Data section ::
=== Section Start ===

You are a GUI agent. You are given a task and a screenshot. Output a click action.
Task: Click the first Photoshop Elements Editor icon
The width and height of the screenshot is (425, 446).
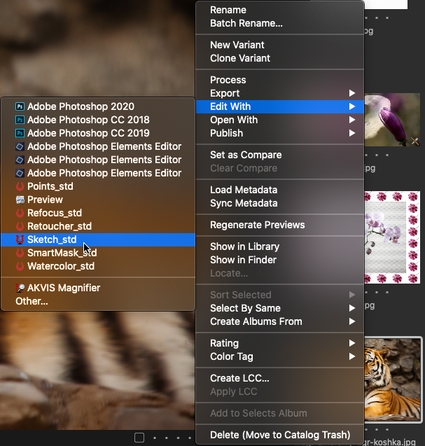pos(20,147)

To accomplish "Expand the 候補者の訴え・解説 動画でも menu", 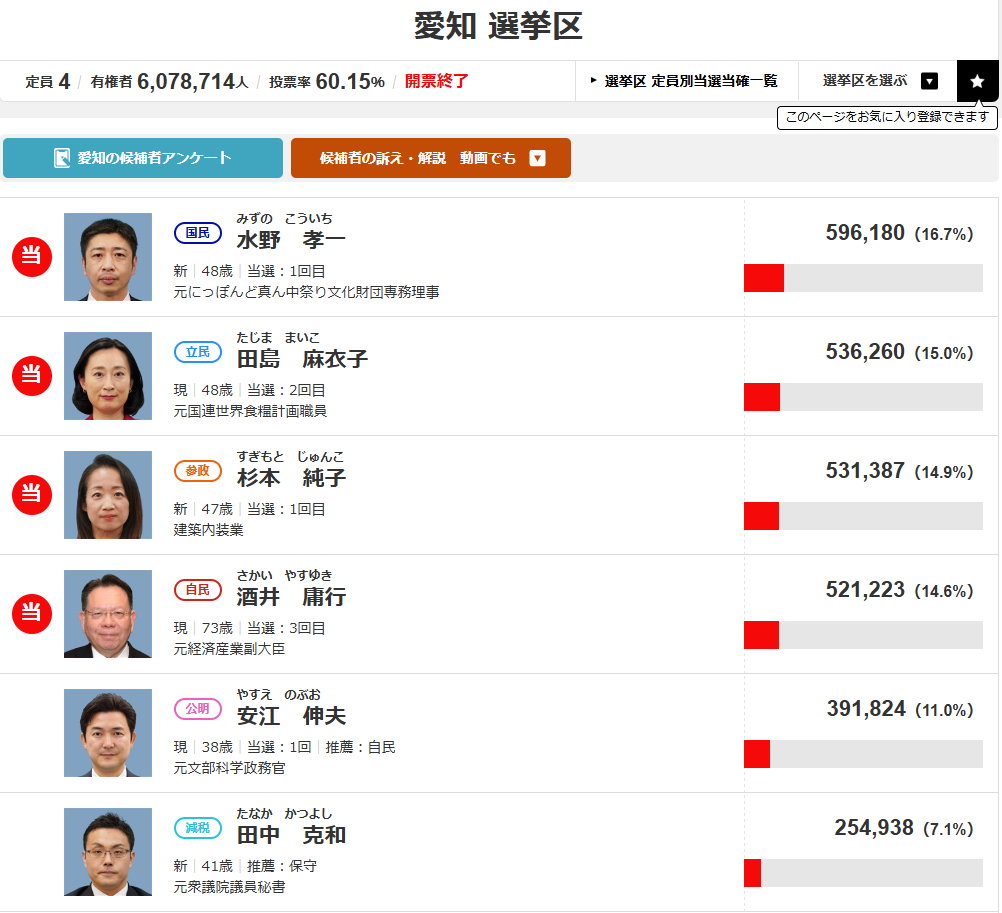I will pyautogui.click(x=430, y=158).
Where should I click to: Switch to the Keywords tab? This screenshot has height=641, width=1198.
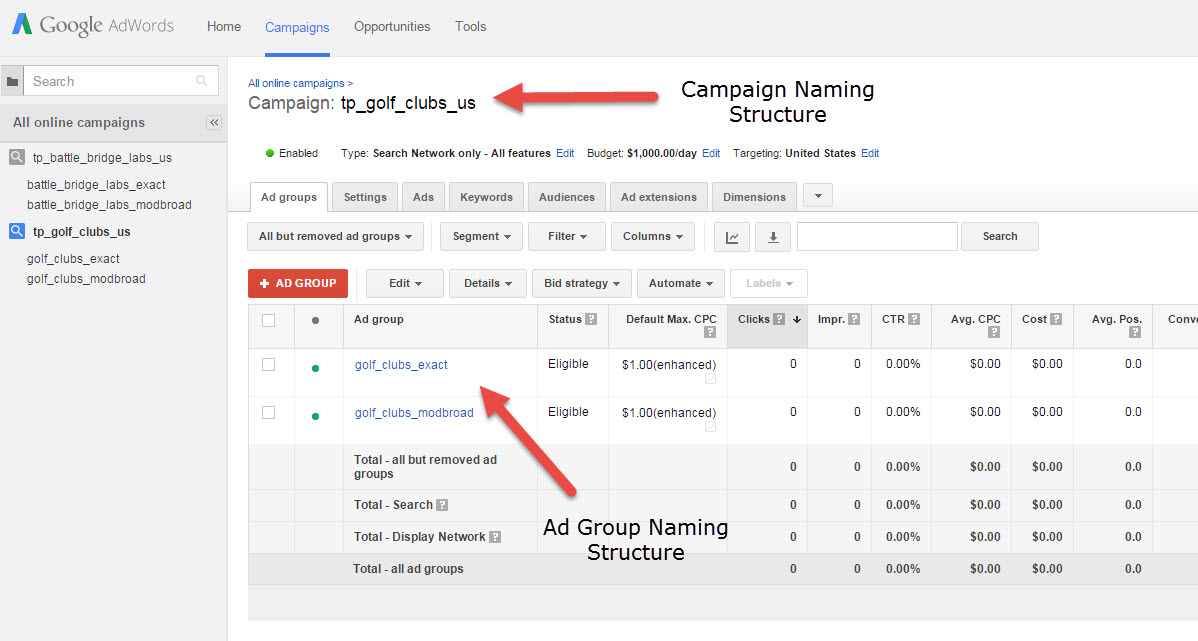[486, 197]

=== Section End ===
=== Section Start ===

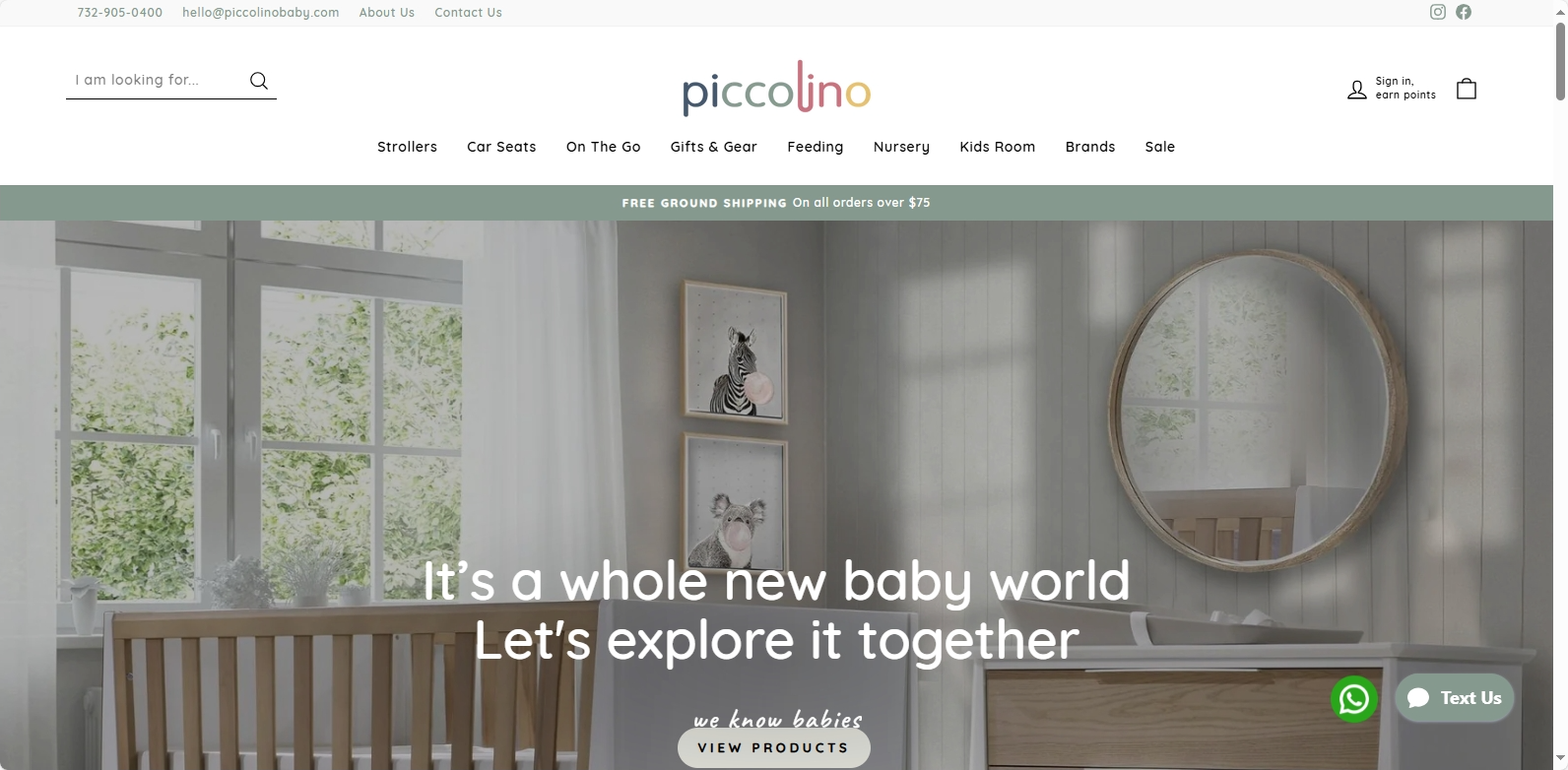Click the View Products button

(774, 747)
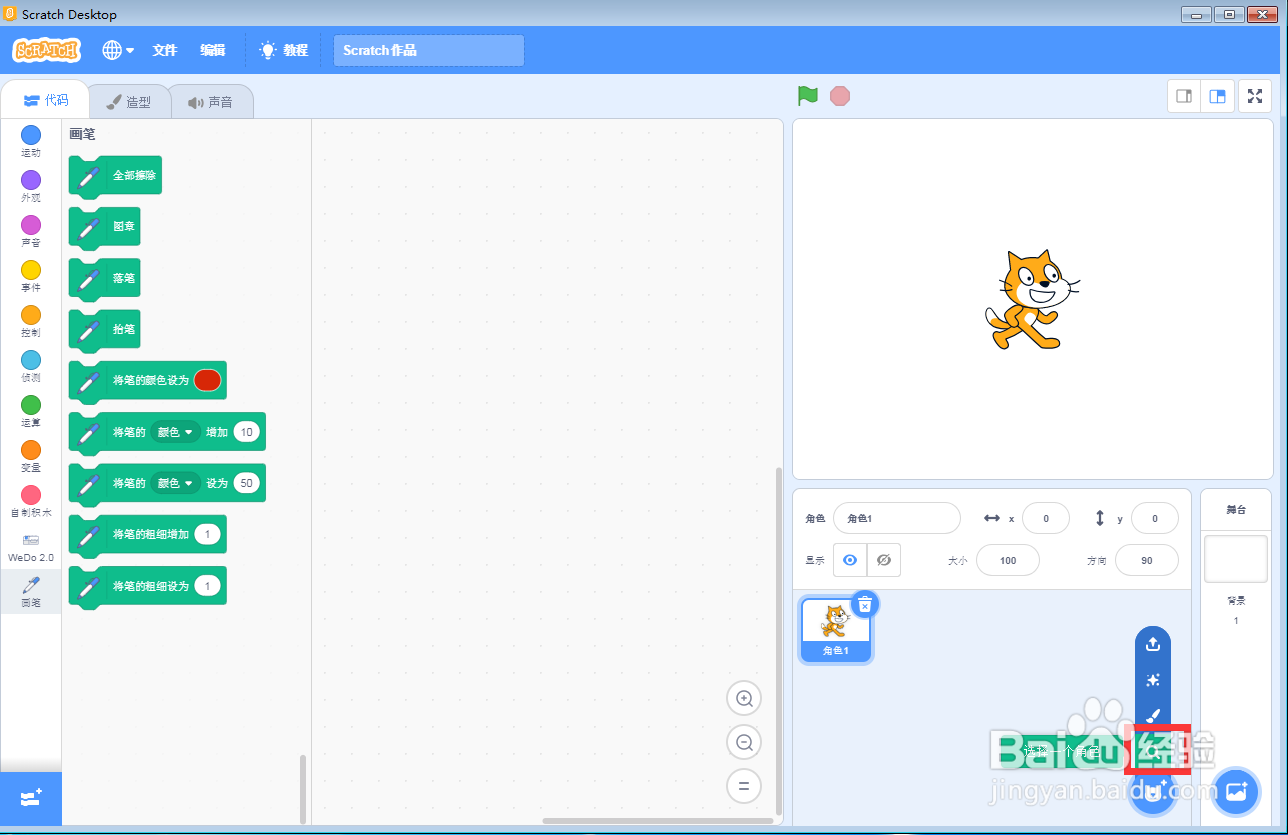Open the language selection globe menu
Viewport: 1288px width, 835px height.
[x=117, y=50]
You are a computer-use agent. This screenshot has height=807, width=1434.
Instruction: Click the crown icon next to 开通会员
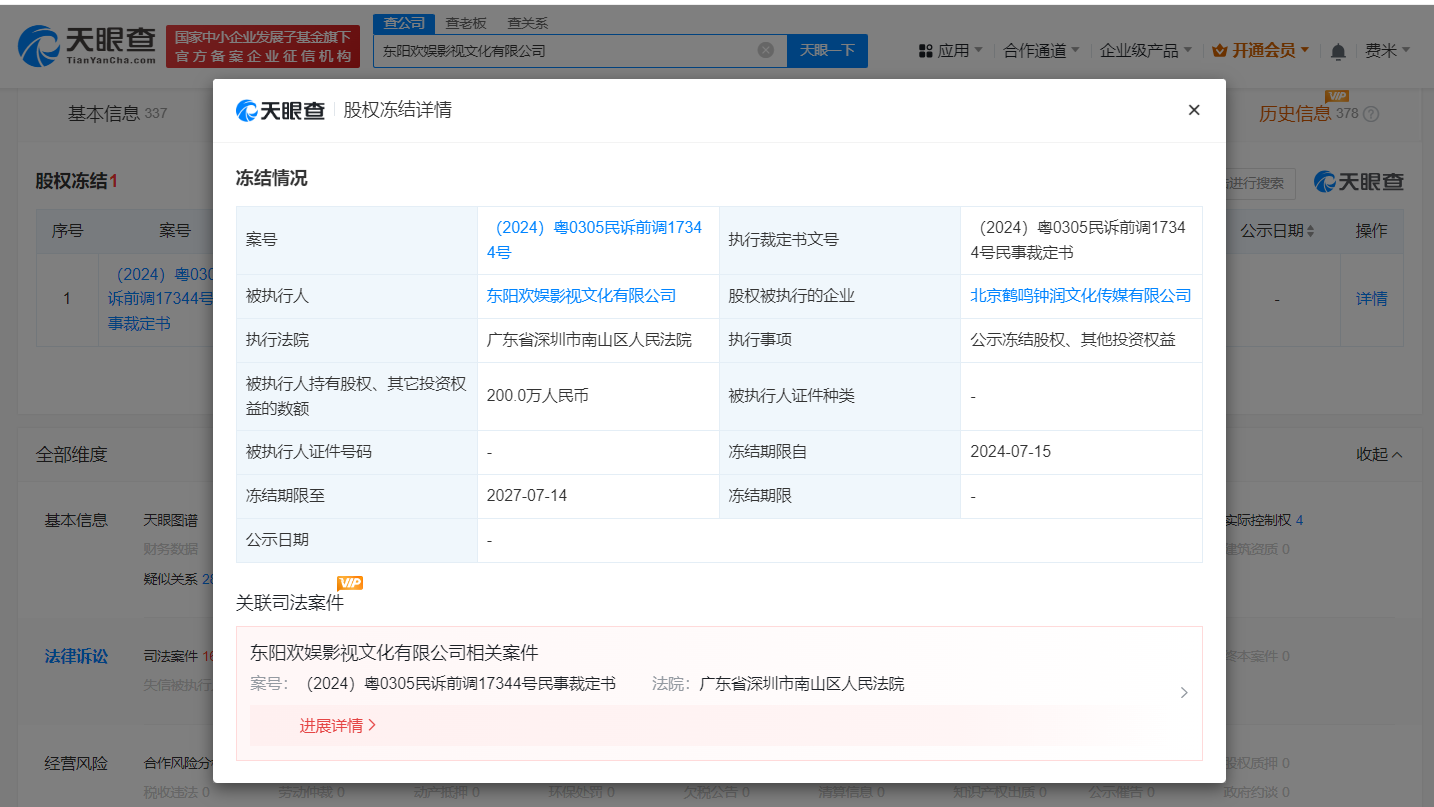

=== Section End ===
=== Section Start ===

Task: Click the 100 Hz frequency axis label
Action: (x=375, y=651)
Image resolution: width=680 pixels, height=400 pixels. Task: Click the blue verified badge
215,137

=== Section End ===

Task to complete :: Filter the records for lines holding the string "agent". Copy each one.

Solution to the exercise ::
You are a GUI agent. You are given a task and a screenshot. Output a click action.
You are a computer-use agent. This screenshot has height=807, width=1434.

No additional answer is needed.